Situasi ini memperlihatkan bahwa sistem penegakan hukum masih menghadapi tantangan dalam memastikan keadilan yang tidak hanya formal, tetapi juga substantif dan berkelanjutan.
Ketiadaan kejelasan dalam pertanggungjawaban komando dapat menciptakan preseden berbahaya, di mana pelanggaran serupa berpotensi terulang tanpa konsekuensi yang setimpal.
Dalam kerangka negara hukum, supremasi hukum seharusnya berdiri di atas semua kepentingan, termasuk kepentingan institusi negara itu sendiri.
Upaya pengungkapan kasus ini akan menjadi ujian bagi komitmen negara dalam menegakkan prinsip-prinsip demokrasi dan perlindungan hak asasi manusia secara konsisten.
Ketegasan dalam mengusut tuntas pelaku, termasuk pihak yang berada di balik layar, menjadi bagian penting dari pemulihan kepercayaan publik terhadap institusi penegak hukum.
Keadilan dalam kasus ini tidak hanya diukur dari jumlah pelaku yang dihukum, tetapi juga dari sejauh mana sistem mampu mengoreksi dirinya sendiri.

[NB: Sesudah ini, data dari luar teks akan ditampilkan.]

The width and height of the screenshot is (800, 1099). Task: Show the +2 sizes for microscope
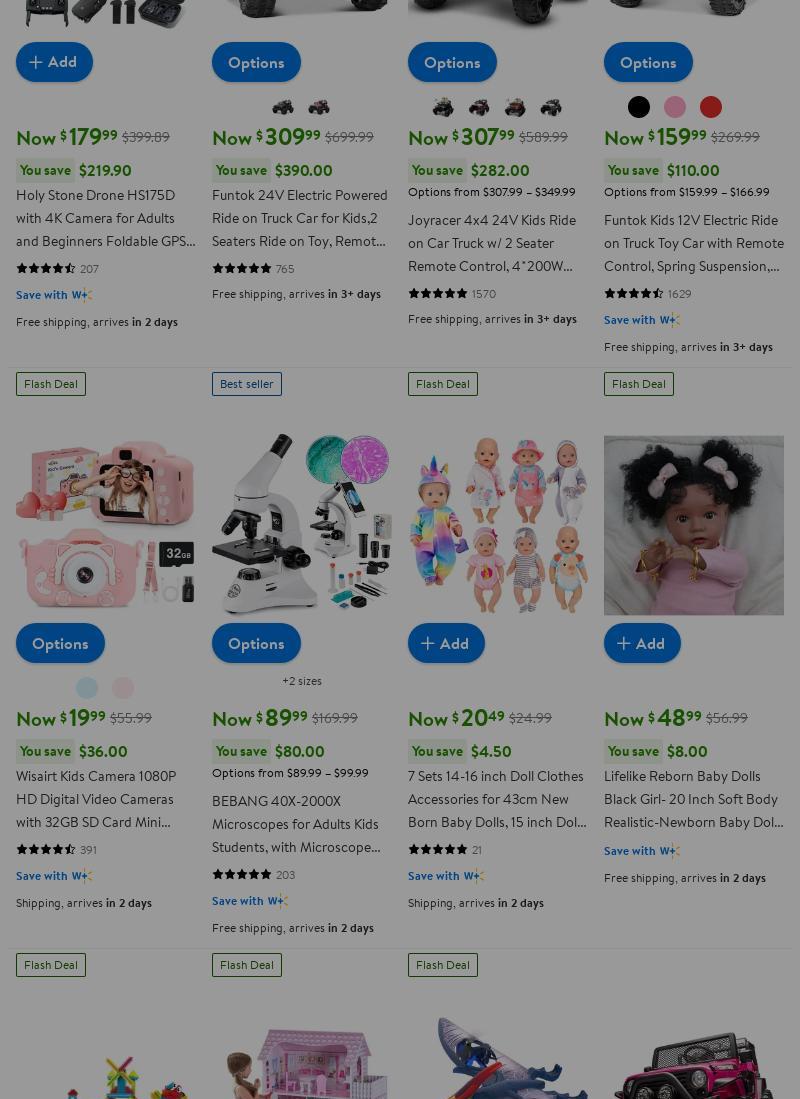coord(302,681)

Ketika kekuasaan tidak diimbangi dengan akuntabilitas, maka hukum berisiko kehilangan maknanya sebagai pelindung masyarakat.
Peristiwa ini menjadi pengingat bahwa perlindungan terhadap pembela HAM bukan sekadar kewajiban moral, tetapi juga mandat konstitusional yang harus dijalankan tanpa kompromi.
Dengan sorotan publik yang semakin tajam, proses hukum terhadap kasus ini diharapkan berjalan secara transparan, profesional, dan tidak berhenti pada langkah-langkah simbolik, melainkan mampu menembus hingga ke akar persoalan, memastikan setiap pelaku dan pihak yang bertanggung jawab diadili secara adil, serta menjadikan peristiwa ini sebagai momentum pembenahan sistemik agar ruang demokrasi tetap terlindungi dan tidak tergerus oleh praktik kekerasan yang mencederai nilai-nilai keadilan.